La putréfaction des carcasses des moutons de l’Aïd n’est pas un accident de la nature. L’affaire, qui est aux mains de la Gendarmerie nationale, doit suivre son cours jusqu’au bout pour espérer en prévenir d’autres. Dans le cas contraire, d’autres barons, à l’instar de ceux qui ont défié le ministre du Commerce, verront le jour.
Enfin et pour quitter la problématique des antibiotiques administrés aux animaux, il faut savoir que l’Organisation des Nations unies pour l’alimentation et l’agriculture (FAO), dans son fameux rapport “L’ombre portée de l’élevage”, estimait que l’agriculture et l’élevage sont responsables de 18% des émissions de gaz à effet de serre dans le monde.
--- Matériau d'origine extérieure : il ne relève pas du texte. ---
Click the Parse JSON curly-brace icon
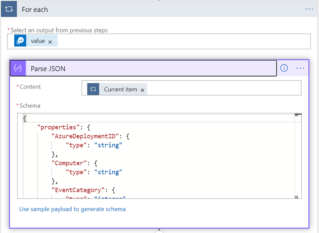 pos(18,68)
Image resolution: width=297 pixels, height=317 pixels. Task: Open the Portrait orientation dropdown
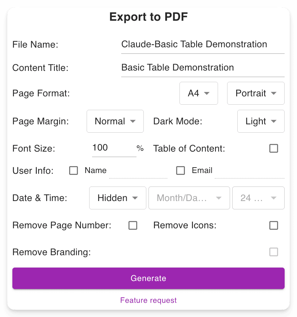tap(256, 93)
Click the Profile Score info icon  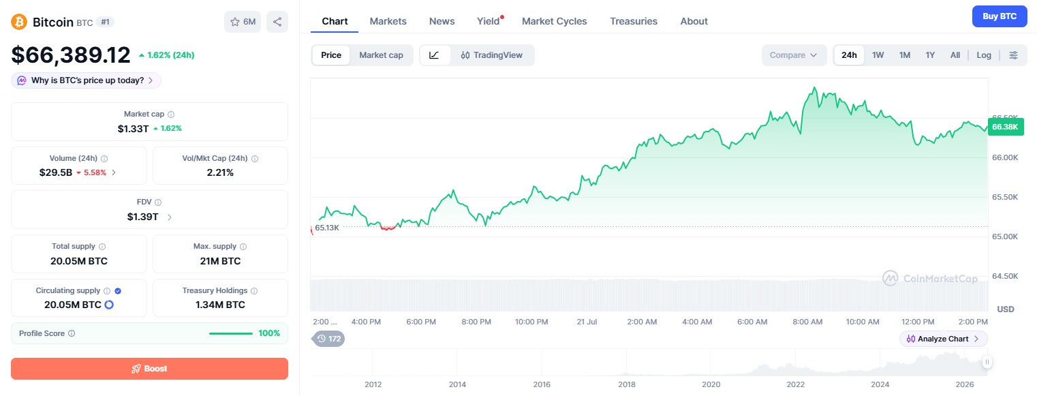(x=72, y=333)

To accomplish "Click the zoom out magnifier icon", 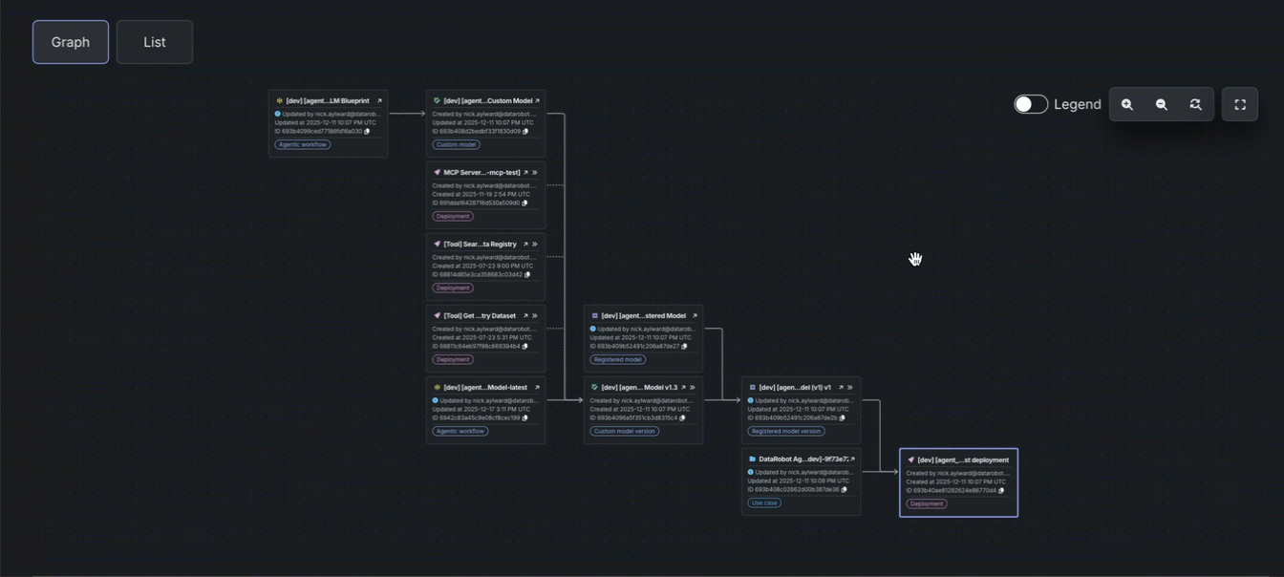I will (1162, 105).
C’est donc un domaine qui est appelé à des reformes de fond pour une politique durable. Pour le reste, manger de la viande n’est pas forcément synonyme de risque. Les bactéries résistantes sont tuées lors de la cuisson.
La contamination a lieu lors de la manipulation de la viande crue, ou bien si celle-ci n’est pas suffisamment cuite. Se laver les mains après avoir touché de la viande crue, ne pas mettre la viande crue en contact avec un autre aliment suffisent à éviter la contamination.

R. S.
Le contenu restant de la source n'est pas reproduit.